Begin INPUT FOR THIS TASK

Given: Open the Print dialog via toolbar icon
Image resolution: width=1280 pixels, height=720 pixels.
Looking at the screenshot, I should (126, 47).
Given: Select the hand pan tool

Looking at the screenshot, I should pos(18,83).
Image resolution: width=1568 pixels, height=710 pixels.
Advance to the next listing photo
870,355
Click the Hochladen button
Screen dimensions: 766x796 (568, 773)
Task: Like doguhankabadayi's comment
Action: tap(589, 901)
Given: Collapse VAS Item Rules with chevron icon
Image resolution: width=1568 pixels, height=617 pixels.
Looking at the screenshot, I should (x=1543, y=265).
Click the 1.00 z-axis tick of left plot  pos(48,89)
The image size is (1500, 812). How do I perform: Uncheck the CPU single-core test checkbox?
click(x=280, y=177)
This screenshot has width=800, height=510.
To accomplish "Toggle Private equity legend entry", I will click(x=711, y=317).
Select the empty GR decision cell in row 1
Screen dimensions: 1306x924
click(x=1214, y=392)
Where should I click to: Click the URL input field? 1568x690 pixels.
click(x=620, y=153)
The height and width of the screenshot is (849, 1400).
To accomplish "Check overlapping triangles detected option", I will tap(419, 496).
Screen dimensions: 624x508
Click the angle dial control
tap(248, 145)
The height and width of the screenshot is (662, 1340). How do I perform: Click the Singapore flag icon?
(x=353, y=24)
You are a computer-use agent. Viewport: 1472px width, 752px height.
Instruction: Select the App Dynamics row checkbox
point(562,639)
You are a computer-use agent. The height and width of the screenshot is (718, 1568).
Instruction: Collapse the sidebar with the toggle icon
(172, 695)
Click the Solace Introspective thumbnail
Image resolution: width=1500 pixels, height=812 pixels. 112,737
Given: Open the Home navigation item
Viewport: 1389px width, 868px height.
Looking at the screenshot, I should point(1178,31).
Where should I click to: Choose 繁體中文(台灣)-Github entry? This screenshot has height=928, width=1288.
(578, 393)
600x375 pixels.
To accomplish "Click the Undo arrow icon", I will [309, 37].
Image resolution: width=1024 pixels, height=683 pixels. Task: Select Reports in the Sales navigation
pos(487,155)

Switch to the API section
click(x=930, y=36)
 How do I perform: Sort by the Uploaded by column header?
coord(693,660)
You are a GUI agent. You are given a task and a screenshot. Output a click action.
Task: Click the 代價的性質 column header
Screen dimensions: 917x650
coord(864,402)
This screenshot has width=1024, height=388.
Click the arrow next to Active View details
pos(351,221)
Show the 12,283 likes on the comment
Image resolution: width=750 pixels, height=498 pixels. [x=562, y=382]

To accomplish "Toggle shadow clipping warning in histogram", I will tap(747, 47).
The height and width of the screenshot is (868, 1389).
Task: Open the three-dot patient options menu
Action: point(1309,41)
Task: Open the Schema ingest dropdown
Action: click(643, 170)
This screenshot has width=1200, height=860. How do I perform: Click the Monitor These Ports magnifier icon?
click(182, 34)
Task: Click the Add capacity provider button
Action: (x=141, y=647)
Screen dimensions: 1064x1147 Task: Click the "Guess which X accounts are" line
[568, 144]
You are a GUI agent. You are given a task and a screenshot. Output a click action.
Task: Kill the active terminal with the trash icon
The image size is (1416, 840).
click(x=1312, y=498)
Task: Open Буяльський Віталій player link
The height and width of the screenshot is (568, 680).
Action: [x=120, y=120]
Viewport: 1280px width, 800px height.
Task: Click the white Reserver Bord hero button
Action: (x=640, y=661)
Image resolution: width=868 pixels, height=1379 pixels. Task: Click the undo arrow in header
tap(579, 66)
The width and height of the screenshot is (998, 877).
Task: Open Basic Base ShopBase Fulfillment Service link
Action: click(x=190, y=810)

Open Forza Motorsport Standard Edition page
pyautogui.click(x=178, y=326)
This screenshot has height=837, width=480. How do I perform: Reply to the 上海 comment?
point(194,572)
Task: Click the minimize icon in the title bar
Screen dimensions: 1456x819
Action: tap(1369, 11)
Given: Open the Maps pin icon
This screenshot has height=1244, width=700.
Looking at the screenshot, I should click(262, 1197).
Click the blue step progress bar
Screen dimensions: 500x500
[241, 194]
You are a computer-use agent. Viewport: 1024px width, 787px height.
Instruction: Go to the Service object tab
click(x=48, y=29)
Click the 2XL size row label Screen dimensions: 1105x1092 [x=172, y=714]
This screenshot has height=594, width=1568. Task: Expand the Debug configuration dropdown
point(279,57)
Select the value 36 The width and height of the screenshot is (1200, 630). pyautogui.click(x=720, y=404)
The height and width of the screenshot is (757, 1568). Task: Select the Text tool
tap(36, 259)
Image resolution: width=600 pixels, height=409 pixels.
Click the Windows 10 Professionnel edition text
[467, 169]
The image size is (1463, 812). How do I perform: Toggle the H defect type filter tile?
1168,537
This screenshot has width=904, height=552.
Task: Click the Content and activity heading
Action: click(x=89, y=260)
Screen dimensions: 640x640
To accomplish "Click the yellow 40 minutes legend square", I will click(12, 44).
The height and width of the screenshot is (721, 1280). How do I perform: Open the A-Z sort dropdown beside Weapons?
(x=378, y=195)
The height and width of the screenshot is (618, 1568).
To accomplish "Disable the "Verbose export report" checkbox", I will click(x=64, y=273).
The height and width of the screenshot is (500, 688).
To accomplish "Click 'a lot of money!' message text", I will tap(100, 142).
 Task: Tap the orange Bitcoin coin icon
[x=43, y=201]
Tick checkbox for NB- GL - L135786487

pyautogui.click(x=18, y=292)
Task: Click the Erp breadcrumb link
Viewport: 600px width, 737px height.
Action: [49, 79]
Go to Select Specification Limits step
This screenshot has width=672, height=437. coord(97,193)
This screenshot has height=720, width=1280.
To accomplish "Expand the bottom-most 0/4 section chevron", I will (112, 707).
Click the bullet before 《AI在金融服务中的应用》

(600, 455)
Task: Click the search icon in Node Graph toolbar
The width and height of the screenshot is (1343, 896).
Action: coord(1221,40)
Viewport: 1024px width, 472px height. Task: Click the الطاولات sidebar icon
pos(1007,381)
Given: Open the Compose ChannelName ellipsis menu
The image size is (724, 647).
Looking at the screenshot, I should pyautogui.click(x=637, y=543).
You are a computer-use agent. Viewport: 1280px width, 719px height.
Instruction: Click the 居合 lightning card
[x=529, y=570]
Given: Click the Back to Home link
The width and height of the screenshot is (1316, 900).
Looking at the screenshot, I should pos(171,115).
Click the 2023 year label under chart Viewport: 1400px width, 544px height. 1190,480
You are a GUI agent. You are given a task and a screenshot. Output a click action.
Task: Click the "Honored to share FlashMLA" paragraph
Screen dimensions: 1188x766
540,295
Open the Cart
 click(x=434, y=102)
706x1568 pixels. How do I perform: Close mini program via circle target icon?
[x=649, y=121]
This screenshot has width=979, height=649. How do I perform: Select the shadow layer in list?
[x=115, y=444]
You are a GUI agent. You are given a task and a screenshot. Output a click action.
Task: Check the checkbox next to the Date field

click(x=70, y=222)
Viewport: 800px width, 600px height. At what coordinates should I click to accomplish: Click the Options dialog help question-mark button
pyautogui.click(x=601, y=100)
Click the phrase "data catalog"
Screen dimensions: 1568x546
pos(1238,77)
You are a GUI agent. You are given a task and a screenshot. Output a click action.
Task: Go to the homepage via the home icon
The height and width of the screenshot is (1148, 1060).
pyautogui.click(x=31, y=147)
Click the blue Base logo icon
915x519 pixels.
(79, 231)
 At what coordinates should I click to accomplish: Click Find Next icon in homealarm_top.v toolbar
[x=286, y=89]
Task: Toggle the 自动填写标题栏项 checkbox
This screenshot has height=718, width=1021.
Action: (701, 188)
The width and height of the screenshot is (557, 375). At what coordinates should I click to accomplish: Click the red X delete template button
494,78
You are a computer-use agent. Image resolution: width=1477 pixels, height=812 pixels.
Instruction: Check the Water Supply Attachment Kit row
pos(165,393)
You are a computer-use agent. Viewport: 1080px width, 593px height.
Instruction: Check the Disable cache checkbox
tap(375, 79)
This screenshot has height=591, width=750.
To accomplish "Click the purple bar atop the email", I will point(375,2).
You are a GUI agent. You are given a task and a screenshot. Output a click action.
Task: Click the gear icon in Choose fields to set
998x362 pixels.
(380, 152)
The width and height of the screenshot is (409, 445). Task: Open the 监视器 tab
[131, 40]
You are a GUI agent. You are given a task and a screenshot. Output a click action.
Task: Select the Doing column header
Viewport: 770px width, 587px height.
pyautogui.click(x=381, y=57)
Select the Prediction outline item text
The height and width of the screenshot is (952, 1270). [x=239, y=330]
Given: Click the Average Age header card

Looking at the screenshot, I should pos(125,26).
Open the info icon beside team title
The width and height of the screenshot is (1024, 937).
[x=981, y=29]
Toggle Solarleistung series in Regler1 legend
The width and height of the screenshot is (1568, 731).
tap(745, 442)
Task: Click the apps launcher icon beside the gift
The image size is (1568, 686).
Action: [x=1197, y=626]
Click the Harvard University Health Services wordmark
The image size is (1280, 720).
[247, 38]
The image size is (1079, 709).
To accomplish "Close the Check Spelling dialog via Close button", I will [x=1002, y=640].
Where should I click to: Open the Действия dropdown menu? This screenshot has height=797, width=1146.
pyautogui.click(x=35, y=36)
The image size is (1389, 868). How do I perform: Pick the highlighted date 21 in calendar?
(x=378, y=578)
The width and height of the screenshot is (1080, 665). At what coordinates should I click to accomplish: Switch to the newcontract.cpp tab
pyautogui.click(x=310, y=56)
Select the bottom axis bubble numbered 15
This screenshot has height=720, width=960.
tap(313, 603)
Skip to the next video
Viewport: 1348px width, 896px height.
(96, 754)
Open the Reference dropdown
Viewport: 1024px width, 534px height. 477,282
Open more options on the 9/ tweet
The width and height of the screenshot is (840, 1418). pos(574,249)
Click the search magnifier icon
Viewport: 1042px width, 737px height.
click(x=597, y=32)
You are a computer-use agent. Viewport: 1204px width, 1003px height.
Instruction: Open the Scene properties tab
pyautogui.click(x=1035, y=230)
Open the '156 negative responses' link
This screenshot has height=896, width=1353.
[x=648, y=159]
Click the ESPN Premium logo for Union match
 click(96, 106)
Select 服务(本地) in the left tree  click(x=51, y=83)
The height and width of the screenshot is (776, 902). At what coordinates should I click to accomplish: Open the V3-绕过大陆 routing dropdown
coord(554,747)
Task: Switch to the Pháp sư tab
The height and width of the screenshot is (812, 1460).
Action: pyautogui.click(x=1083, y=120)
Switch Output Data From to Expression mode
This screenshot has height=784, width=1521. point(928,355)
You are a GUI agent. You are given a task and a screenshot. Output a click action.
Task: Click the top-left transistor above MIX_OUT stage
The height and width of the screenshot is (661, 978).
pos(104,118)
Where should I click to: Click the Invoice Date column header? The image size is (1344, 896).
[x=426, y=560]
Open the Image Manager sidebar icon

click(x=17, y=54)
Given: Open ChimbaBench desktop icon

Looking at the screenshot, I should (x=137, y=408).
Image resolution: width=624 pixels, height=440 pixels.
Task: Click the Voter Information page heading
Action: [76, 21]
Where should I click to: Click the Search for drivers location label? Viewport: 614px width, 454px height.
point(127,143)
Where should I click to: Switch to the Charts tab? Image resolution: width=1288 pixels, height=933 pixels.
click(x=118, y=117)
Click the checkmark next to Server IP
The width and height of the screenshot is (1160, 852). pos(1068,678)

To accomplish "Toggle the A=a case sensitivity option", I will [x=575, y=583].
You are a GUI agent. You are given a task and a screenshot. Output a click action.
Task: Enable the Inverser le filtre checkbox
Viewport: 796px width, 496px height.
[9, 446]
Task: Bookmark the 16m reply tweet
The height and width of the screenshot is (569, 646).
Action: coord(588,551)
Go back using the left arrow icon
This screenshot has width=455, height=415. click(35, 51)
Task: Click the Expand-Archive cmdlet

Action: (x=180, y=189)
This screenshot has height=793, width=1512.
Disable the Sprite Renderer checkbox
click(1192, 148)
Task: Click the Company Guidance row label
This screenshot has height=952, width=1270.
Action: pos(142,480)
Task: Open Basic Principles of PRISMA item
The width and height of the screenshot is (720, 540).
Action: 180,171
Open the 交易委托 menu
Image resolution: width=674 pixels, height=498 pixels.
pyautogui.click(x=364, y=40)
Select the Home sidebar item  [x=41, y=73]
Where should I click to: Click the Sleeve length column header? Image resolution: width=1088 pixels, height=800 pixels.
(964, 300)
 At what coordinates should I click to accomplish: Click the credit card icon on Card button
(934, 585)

End INPUT FOR THIS TASK

**THE PROBLEM**
Update the data between the lines holding "You are a computer-use agent. Viewport: 1204px" and "coord(554,747)", inclusive, by changing "Scene" to "Lighting" and leaving everything else as it is, then give back only those lines.

**SOLUTION TO THE EXERCISE**
You are a computer-use agent. Viewport: 1204px width, 1003px height.
Instruction: Open the Lighting properties tab
pyautogui.click(x=1035, y=230)
Open the '156 negative responses' link
This screenshot has height=896, width=1353.
[x=648, y=159]
Click the ESPN Premium logo for Union match
 click(96, 106)
Select 服务(本地) in the left tree  click(x=51, y=83)
The height and width of the screenshot is (776, 902). At what coordinates should I click to accomplish: Open the V3-绕过大陆 routing dropdown
coord(554,747)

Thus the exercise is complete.